Dal 2019 a Tel Aviv non c’è un ambasciatore sudafricano ma solo un incaricato di affari. Lo scorso marzo il parlamento del paese africano ha approvato una mozione per spingere l’esecutivo a insistere lungo il suo cammino di ridimensionamento delle relazioni con Israele.
Allo stesso tempo Pretoria ha allacciato rapporti diplomatici con la Palestina nel 1995, un anno dopo la fine dell’apartheid e la salita al potere dell’African National Congress (ANC), da allora sempre alla guida del governo. Il Sudafrica può contare su un ufficio di rappresentanza a Ramallah, la capitale dell’ipotetico Stato della Palestina, solo parzialmente riconosciuto, e l’ANC ha da sempre espresso il suo sostegno alla causa palestinese.
La politica sudafricana in queste ore si è divisa. Nella nota in cui si invoca una tregua però, il governo sudafricano del presidente Cyril Ramaphosa ha affermato che quest’ultima fase del conflitto scaturirebbe “dalla continua occupazione illegale della terra palestinese” e da altre politiche di Israele ritenute illegittime.

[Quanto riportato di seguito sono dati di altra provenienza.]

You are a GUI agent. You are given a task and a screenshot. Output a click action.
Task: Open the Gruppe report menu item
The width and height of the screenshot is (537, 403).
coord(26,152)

“Credibile come sarebbe la Bielorussia”
Questo approccio potrebbe fare da ostacolo insormontabile a una mediazione a guida sudafricana. Secondo Zev Krengel, vice presidente del South African Jewish Board of Deputies (SAJBD), la più importante organizzazione della comunità ebraica sudafricana, Pretoria “potrebbe giocare un ruolo” vista la sua capacità di farsi ascoltare da Hamas, ma al contempo potrebbe non essere ritenuto un mediatore onesto da Tel Aviv. «È un po’ come se la Bielorussia alleata di Putin gestisse le negoziazioni nella guerra in Ucraìna», ha affermato Krengel.
Non è della stessa linea la direttrice del SA Institute of International Affairs, Elizabeth Sidiropoulos, rilanciata dal quotidiano Daily Maverick. “Per il Sudafrica c’è potenzialmente un’opportunità, come con l’Ucraìna, di utilizzare i suoi buoni rapporti con una parte, lavorando insieme ad altre attori”, il ragionamento dell’esperta.
Il Sudafrica ha già promosso delle mediazioni fra Israele e Palestina nel 2002, su impulso dell’allora presidente Thambo Mbeki. L’iniziativa, che ha visto confrontarsi esponenti dei due partiti di governo all’epoca, Likud e Fatah, non ha portato a risultati tangibili anche a causa di una perdita di sostengo da parte israeliana.